SINGAPORE: Malaysian crude palm oil futures gained on Monday after Greece passed an unpopular austerity bill, inching closer to securing a bailout deal that could help avoid a messy default.
The Greek parliament approved on Monday the deeply unpopular austerity bill, injecting some much-needed optimism into the market and helping to lift the palm oil market that has lost 0.6 percent so far this year.
But market players were also concerned about prospects of slowing demand for palm oil especially as the tropical oil enters a period of recovering production.
"Traders are watchful of the weakness in the cash crude palm oil prices that could morph into a broader relapse given the fact that we are approaching higher production month," said a trader with a local commodities brokerage in Kuala Lumpur.
"Demand remains anaemic and cash prices are waning," added the trader.
By the midday break, benchmark April palm oil futures on the Bursa Malaysia Derivatives Exchange gained 0.5 percent to 3,156 ringgit ($1,044) per tonne.
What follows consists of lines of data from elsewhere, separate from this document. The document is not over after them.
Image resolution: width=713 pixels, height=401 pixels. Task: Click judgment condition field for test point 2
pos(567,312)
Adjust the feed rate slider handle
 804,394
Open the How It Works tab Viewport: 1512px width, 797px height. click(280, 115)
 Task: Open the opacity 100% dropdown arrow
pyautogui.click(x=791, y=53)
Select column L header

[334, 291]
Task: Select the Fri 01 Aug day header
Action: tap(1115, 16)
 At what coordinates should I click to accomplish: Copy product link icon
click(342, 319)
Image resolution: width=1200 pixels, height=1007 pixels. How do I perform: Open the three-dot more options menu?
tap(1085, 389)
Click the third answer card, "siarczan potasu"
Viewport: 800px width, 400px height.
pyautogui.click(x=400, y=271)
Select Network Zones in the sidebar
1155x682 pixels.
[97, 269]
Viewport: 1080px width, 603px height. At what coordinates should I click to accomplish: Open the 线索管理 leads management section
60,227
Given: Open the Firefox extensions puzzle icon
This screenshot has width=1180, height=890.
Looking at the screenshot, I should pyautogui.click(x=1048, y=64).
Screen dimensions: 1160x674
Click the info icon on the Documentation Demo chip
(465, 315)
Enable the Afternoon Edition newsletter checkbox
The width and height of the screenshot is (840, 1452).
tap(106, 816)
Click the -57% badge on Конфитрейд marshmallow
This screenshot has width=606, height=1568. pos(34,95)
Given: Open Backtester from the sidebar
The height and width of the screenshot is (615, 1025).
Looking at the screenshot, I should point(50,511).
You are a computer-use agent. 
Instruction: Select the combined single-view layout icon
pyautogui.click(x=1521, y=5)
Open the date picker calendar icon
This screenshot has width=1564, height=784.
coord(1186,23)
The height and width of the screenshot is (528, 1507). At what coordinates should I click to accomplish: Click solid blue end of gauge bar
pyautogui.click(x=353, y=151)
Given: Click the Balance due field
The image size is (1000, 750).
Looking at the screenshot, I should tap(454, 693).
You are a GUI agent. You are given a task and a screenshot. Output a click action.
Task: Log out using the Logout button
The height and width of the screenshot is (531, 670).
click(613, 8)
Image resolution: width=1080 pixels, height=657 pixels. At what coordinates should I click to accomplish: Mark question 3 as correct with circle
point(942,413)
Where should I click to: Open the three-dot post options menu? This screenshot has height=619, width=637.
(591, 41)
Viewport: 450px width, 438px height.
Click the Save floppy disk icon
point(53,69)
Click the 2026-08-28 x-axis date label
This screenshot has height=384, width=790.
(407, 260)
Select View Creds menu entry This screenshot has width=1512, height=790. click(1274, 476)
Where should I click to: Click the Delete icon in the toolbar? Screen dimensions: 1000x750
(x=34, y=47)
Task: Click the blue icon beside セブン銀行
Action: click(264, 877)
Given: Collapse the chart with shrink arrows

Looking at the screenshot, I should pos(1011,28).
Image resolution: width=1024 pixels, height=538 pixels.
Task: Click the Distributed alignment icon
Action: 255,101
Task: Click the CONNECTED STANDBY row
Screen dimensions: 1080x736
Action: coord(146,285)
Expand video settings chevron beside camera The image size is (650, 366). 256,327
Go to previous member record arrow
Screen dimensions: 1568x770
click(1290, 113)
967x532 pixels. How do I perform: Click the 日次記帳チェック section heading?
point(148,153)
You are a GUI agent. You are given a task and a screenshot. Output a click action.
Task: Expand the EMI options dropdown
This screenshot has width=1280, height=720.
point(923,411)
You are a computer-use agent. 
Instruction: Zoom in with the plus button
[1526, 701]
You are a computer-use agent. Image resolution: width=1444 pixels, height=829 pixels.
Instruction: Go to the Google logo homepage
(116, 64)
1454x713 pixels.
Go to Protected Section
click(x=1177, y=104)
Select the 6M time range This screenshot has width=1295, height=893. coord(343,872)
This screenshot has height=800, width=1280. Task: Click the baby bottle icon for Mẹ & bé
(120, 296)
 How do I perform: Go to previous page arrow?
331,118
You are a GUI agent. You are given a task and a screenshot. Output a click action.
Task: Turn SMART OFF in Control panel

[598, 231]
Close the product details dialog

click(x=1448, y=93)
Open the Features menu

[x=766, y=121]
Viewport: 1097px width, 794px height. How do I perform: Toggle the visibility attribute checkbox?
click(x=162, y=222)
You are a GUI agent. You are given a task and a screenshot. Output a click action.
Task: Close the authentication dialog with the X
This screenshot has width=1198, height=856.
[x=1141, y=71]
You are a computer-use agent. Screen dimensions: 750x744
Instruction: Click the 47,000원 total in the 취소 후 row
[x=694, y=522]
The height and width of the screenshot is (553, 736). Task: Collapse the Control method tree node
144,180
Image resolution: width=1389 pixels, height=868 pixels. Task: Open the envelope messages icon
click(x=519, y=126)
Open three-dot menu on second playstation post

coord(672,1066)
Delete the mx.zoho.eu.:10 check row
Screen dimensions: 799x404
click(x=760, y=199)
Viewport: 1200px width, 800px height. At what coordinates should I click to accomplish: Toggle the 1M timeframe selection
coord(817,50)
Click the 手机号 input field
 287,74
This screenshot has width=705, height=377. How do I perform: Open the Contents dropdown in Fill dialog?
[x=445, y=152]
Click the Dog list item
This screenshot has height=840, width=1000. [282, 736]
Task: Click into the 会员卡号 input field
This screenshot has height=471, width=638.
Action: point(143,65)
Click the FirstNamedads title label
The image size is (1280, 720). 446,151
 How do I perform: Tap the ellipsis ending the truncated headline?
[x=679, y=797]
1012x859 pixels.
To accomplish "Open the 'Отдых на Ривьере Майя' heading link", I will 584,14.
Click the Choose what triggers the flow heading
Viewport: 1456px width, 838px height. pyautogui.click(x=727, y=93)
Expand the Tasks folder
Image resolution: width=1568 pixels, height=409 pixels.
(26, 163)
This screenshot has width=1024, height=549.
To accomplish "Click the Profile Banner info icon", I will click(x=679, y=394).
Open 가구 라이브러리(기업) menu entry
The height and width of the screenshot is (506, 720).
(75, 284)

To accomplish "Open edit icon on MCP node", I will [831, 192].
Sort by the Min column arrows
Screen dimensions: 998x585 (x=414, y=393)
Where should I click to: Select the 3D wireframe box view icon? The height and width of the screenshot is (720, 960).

Traded volumes were thin at 8,104 lots of 25 tonnes each, compared to the usual 12,500 lots.
Reuters market analyst Wang Tao posted a bullish view, saying palm oil is poised to break a resistance at 3,165 ringgit per tonnes and rise further into a range of 3,190-3,196 ringgit.
On the demand side, cargo surveyor Intertek Testing Services said Malaysian palm oil exports from Feb. 1 to 10 fell 7.7 percent to 342,982 tonnes from a month ago while another cargo surveyor Societe Generale de Surveillance reported a smaller decline of 4.3 percent to 337,618 tonnes.
Some traders attributed the decline in exports to the shift in orders to top producer Indonesia which is selling at a discount due to its tax structure.
But the market expects crude palm oil exports to pick up in coming week after Malaysia issued its tax-free export quotas of 3 million tonnes.